After instantiating the variables we obtain

$$\begin{aligned} \sigma = \{X \mapsto f(Y_1, X_1), \ W \mapsto f(Z_1, W_1), Y \mapsto f(\pi ^{-1} \cdot Z_1, \pi ^{-1} \cdot Y_1) \} \end{aligned}$$

and one equational constraint remain: \(f(X_1, W_1) \approx _? f(\pi \cdot X_1, \pi \cdot Y_1) \). Notice that our final problem is essentially a renaming of our initial problem:

$$\begin{aligned} f(X, W)&\approx _? f(\pi \cdot X, \pi \cdot Y) \\ f(X_1, W_1)&\approx _? f(\pi \cdot X_1, \pi \cdot Y_1) \end{aligned}$$

This problem does not arise in first-order AC-unification because, in the corresponding first-order problem, we would not have two different permutations (id and \(\pi \) in this case) suspended on the same variable (X in this case). Instead, we would have the same variable X as an argument to both terms and eliminate it. Finally, this problem also does not arise in nominal AC-matching because X would be a protected variable. Hence, we would not compute the substitution \(\sigma = \{X \mapsto f(Y_1, X_1), W \mapsto W_1, Y \mapsto \pi ^{-1} \cdot Y_1 \}\), we would instead discard this branch. In future work, we will consider the alternative approach to AC-unification proposed by Boudet, Contejean and Devie [8, 10], which was used to define AC higher-order pattern unification [9]. To our knowledge, this AC unification approach has not been formalised yet. However, it has the advantage of generating simpler Diophantine systems, which could simplify the task of nominal AC-unification.

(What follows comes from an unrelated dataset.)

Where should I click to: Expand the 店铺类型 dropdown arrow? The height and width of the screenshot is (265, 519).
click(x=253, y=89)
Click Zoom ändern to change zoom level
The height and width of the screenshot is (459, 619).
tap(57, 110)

6 Conclusion and Future Work

We propose the first (to the best of our knowledge) nominal AC-matching algorithm, together with proofs of its termination, soundness and completeness. All proofs were formalised in the proof assistant PVS. As a byproduct, we also obtained a formalised nominal AC-equality checking algorithm. Nominal AC-matching has applications for nominal AC-rewriting, being the first step towards a nominal AC-unification algorithm.

Our formalisation extends the formalisation of first-order AC-unification by Ayala-Rincón et al. [7] to nominal terms and uses the functions that deal with freshness constraints from [6], extending them to deal with AC-function symbols. Furthermore, by adding a parameter \(\mathcal {X}\) for protected variables, it enables both AC-matching and AC-equality checking, according to whether \(\mathcal {X}\) is the set of variables in the right-hand side of the problem or the set of variables in the problem. The .pvs files have a combined size of 290 KB and contain the specification of functions and the statements of the theorems. The .prf files contain the proofs of the theorems and have a combined size of 22 MB.

Future work will explore ways to define a nominal AC-unification algorithm, avoiding the loop described in Sect. 5. We will consider alternative AC-unification algorithms as a starting point [9, 10] and explore the connection between higher-order pattern unification and nominal unification (e.g., [13, 23]).

A nominal AC-unification algorithm would have applications in logic programming languages that employ the nominal paradigm, such as \(\alpha \)-Prolog. A second possible future work path is to use this formalisation to formalise a more efficient nominal AC-matching algorithm. Finally, a third future work path would be formalising matching/unification algorithms for different equational theories and a fourth path would be investigating if/how nominal unification algorithms can be used for term indexing.